ASSIGNMENT
Output as a JSON list of strings the lines of the data from the line with "At what (x,y)" up to and including the line with "Looking at the", one string per line, leaving out blank lines.

DATA FOR ANALYSIS

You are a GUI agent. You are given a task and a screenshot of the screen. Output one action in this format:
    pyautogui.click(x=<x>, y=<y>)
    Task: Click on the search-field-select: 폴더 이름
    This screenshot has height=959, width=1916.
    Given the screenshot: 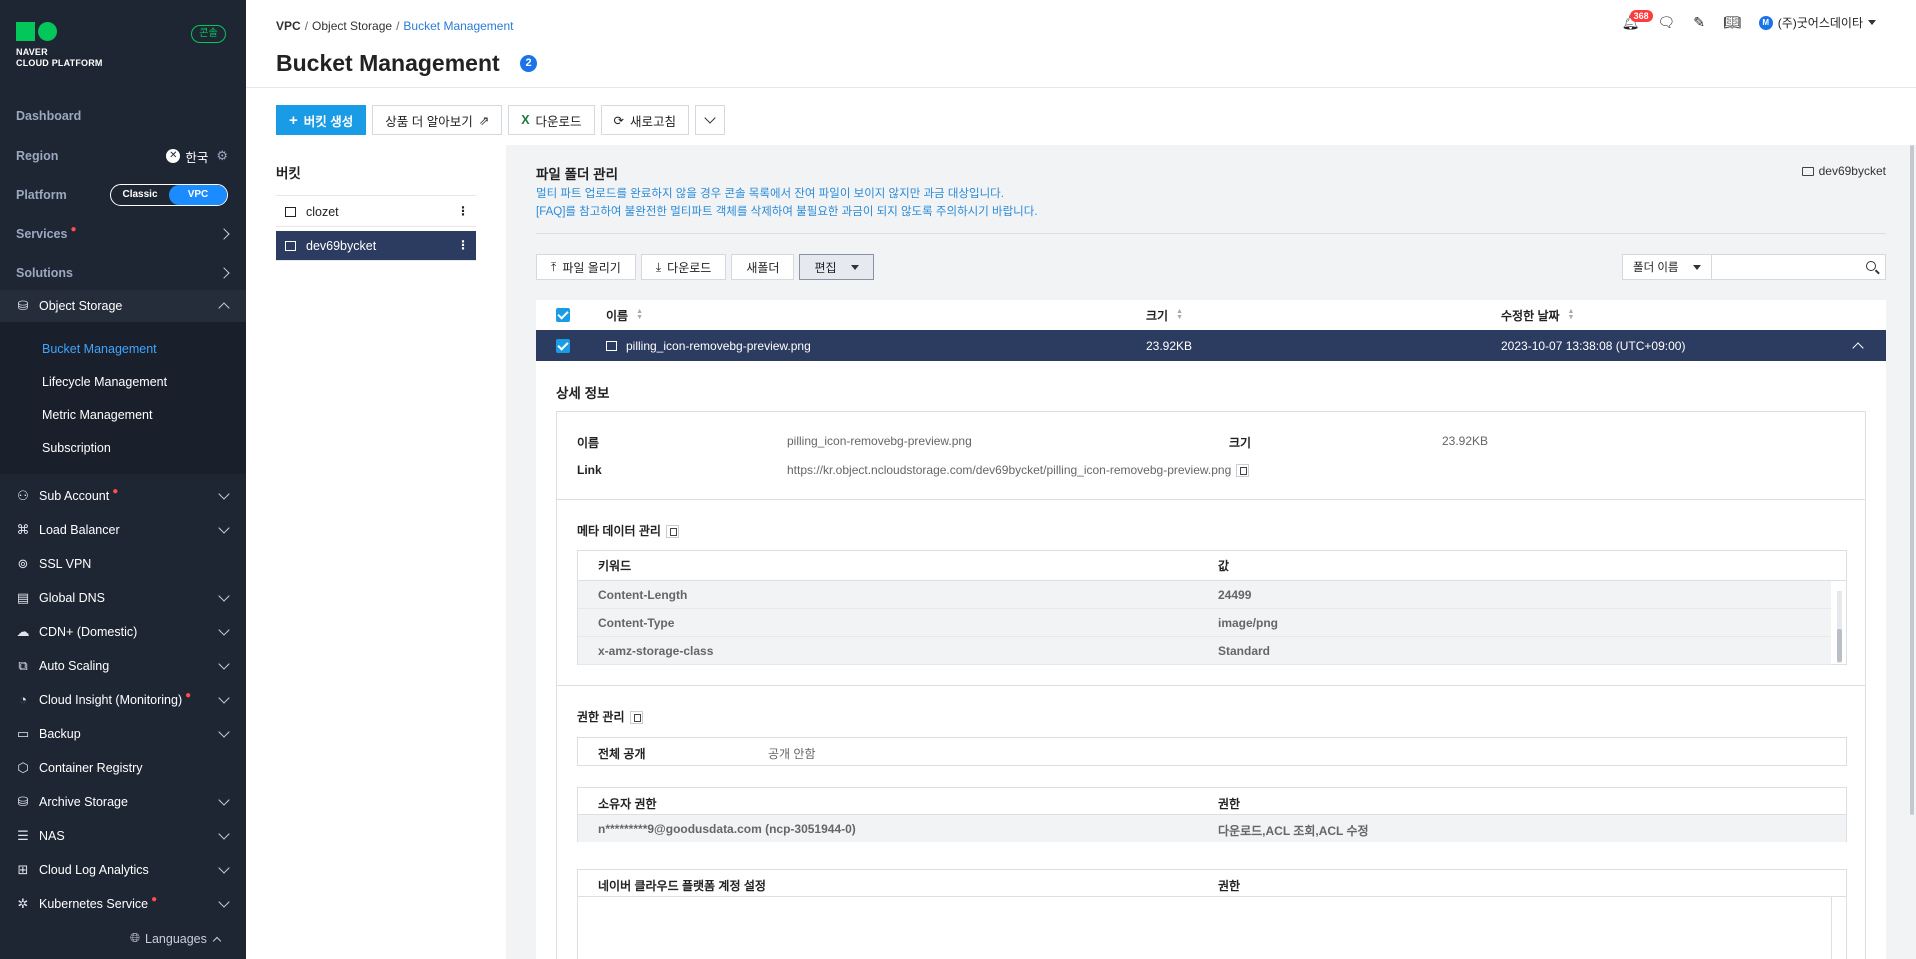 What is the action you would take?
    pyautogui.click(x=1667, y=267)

* * *

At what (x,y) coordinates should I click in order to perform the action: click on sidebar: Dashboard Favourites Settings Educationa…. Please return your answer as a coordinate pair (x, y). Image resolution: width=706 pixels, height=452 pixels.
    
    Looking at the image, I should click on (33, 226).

* * *

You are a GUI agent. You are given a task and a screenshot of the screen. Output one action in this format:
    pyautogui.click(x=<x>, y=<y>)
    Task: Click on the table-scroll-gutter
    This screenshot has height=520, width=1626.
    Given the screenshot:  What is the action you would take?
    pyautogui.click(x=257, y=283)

WRITTEN ANSWER
[
  "At what (x,y) coordinates should I click in order to perform the action: click on sidebar: Dashboard Favourites Settings Educationa…. Please return your answer as a coordinate pair (x, y). Image resolution: width=706 pixels, height=452 pixels.",
  "    Looking at the image, I should click on (33, 226)."
]